WORK INSTRUCTIONS: Down to the last line below, write out every line exactly, starting with the one that contains "The height and" and leaving out the pictures.

Dataset entries
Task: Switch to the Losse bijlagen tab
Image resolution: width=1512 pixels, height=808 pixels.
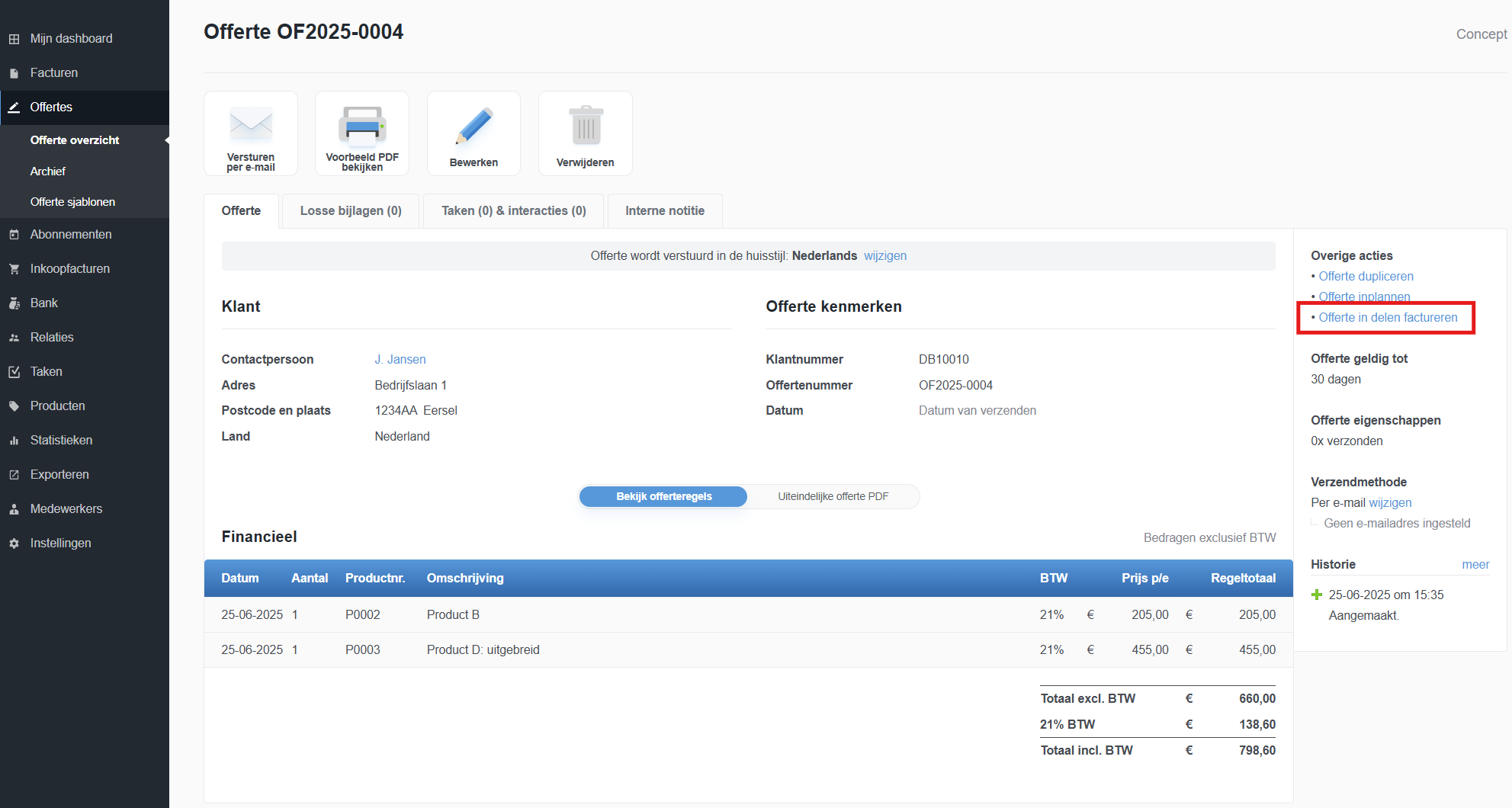Action: click(x=351, y=211)
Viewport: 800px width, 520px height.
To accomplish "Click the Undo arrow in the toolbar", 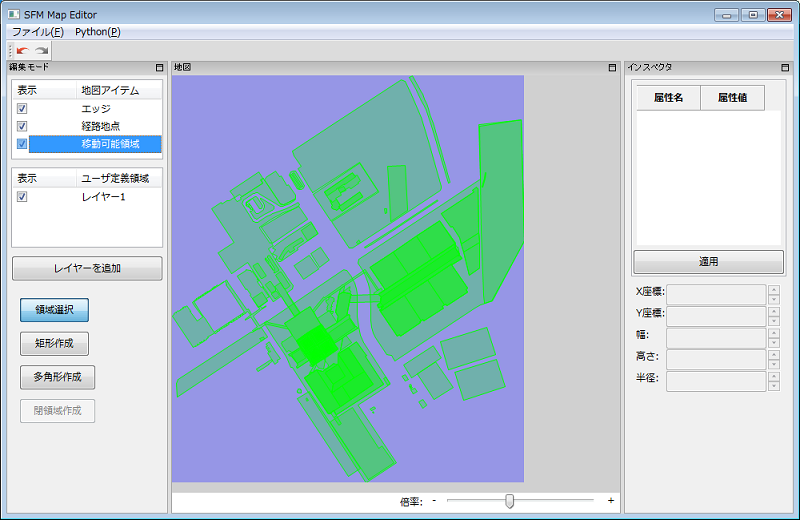I will tap(22, 50).
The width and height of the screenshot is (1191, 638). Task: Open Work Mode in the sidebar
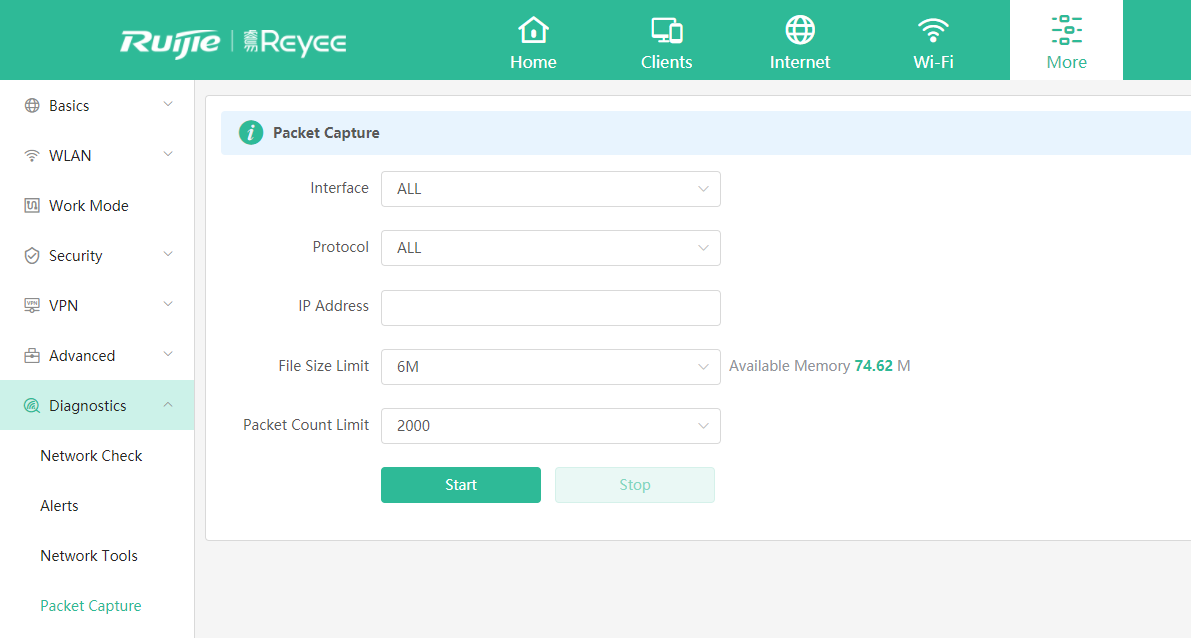pos(88,206)
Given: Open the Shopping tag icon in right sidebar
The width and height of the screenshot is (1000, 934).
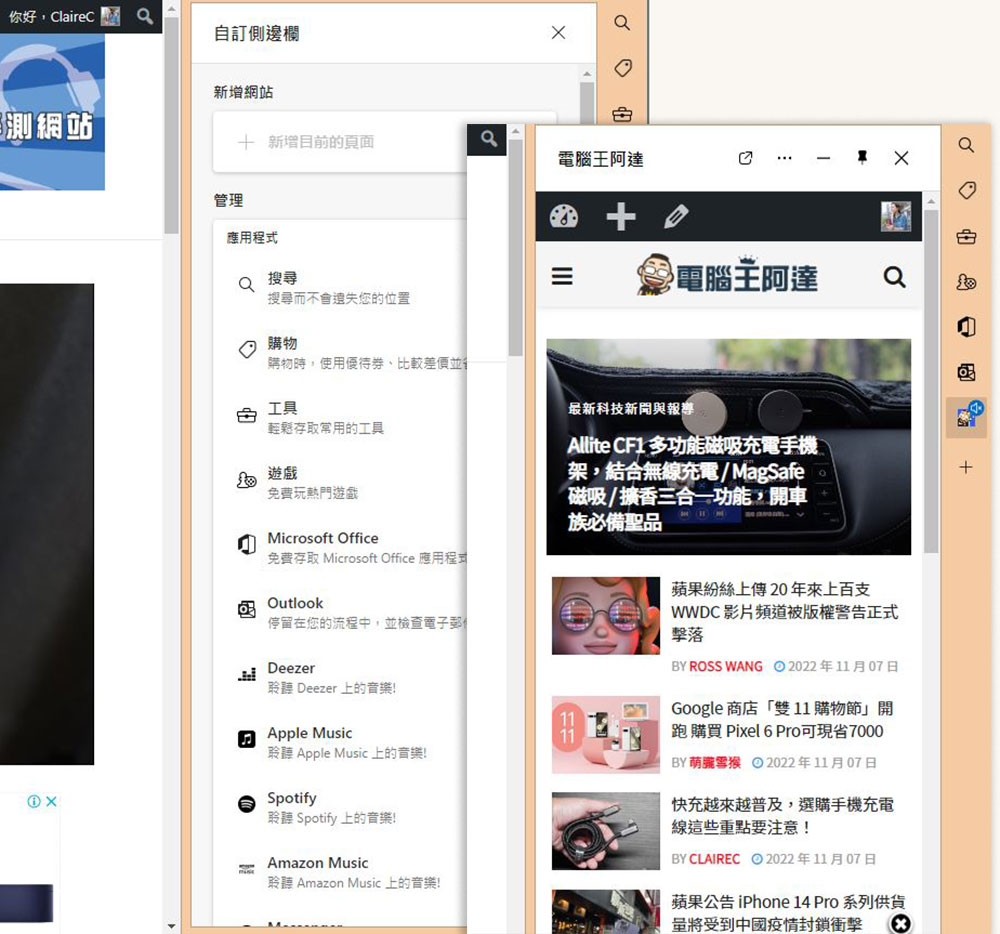Looking at the screenshot, I should tap(966, 190).
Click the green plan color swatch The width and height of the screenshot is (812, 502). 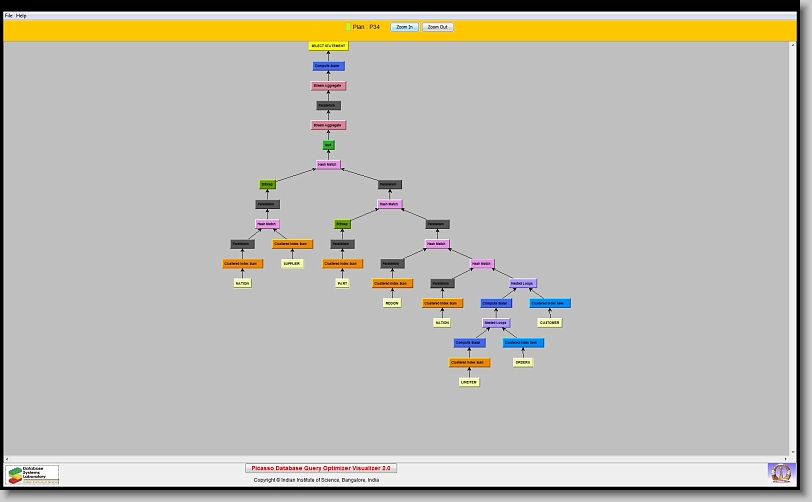point(348,27)
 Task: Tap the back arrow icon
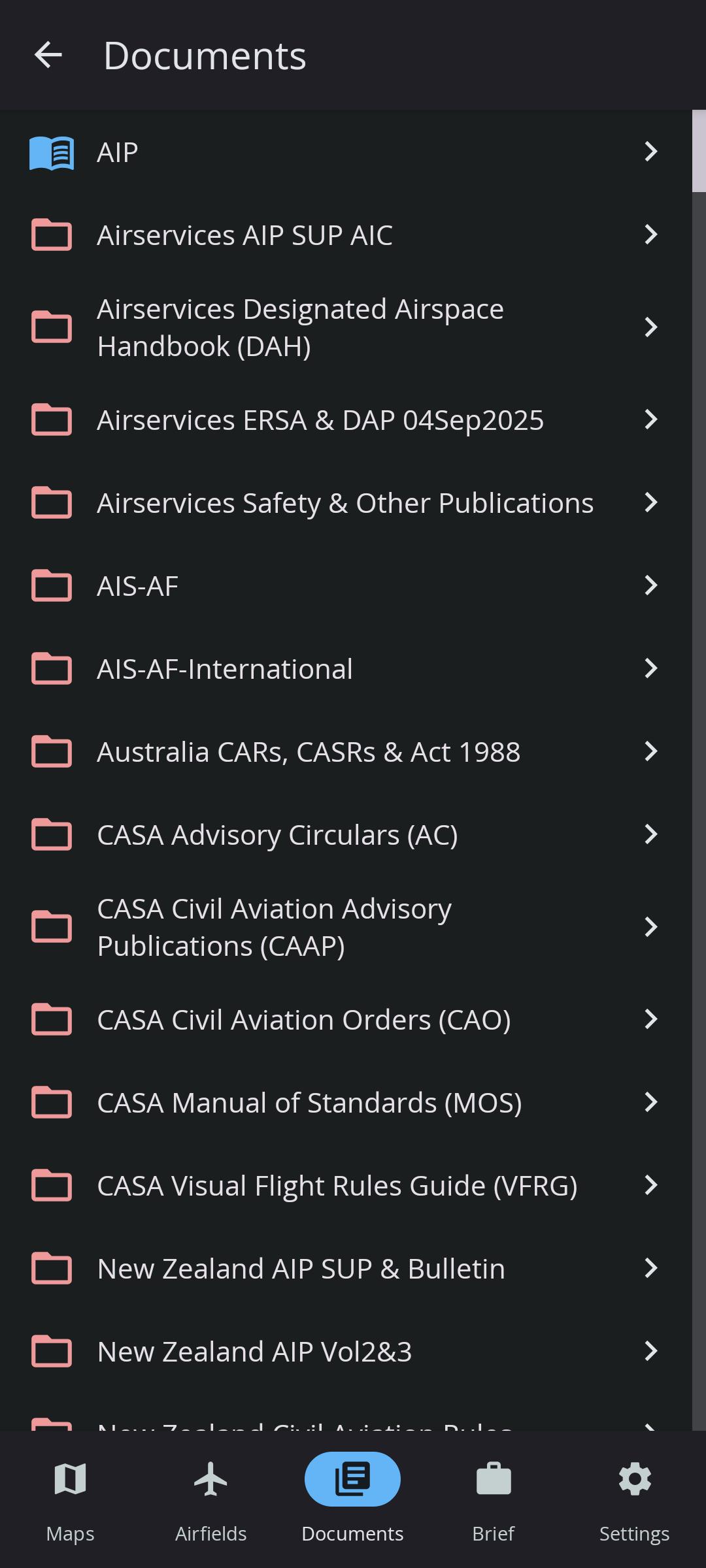pos(48,55)
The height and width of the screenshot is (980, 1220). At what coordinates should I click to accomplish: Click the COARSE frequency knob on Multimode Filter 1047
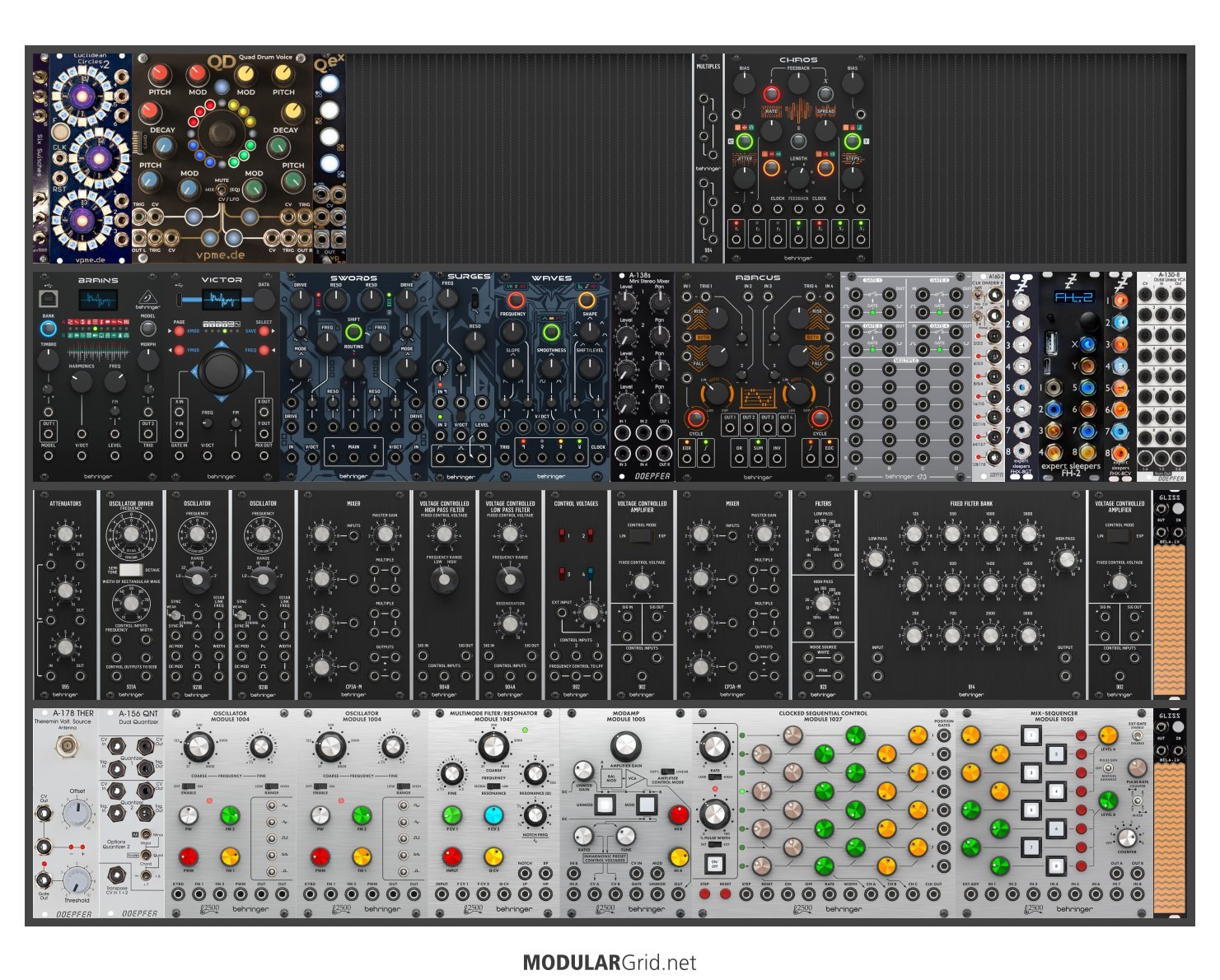pyautogui.click(x=493, y=747)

ANSWER SECTION:
The height and width of the screenshot is (980, 1220). At what coordinates should I click to accomplish: Click the COARSE frequency knob on Multimode Filter 1047
pyautogui.click(x=493, y=747)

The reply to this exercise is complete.